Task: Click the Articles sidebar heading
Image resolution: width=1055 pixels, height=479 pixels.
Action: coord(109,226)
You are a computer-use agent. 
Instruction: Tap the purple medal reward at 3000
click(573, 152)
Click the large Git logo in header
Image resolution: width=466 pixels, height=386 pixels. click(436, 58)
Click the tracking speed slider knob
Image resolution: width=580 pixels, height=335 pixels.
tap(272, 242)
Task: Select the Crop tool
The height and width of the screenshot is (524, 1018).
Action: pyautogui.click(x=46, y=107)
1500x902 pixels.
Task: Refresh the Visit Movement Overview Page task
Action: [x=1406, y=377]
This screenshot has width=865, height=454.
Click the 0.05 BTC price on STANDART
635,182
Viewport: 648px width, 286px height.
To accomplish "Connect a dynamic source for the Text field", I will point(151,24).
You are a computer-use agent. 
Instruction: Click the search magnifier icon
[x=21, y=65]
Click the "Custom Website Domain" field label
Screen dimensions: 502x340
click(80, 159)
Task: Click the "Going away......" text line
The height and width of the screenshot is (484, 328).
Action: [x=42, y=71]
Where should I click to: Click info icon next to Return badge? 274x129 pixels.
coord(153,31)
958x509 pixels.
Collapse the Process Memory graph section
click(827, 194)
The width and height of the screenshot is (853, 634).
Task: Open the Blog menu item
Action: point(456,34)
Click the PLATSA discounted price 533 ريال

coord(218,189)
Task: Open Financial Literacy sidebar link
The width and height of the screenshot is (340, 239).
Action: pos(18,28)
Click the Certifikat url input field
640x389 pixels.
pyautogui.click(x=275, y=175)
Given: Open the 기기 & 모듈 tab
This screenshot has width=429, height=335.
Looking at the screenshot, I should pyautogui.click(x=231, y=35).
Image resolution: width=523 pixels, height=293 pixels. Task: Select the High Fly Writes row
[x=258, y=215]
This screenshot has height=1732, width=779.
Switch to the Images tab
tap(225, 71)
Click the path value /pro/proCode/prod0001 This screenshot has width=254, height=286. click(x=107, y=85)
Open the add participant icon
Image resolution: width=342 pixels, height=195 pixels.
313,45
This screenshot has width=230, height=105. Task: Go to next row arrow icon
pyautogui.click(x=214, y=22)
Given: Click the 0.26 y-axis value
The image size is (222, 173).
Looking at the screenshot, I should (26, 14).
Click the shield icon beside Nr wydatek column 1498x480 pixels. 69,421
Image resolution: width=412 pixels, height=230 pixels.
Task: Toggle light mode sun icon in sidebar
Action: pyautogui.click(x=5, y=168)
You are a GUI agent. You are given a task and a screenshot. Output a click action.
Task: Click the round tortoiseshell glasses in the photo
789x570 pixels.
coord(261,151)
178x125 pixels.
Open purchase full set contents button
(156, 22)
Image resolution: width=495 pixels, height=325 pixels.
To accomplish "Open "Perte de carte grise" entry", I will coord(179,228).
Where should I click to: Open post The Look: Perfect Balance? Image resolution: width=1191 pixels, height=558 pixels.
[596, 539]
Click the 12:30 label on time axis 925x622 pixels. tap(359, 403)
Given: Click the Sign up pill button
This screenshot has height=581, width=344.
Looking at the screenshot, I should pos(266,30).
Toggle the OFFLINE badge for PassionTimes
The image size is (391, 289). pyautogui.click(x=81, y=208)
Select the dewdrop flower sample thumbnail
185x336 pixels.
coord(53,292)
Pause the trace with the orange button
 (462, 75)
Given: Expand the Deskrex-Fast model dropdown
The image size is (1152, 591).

Work item ->
Could you return exactly the stretch of the data above that starts at the line with "Click the 12:30" and ends at the line with "Select the dewdrop flower sample thumbnail", both lines included?

Solution to this task ->
Click the 12:30 label on time axis 925x622 pixels. tap(359, 403)
Given: Click the Sign up pill button
This screenshot has height=581, width=344.
Looking at the screenshot, I should pos(266,30).
Toggle the OFFLINE badge for PassionTimes
The image size is (391, 289). pyautogui.click(x=81, y=208)
Select the dewdrop flower sample thumbnail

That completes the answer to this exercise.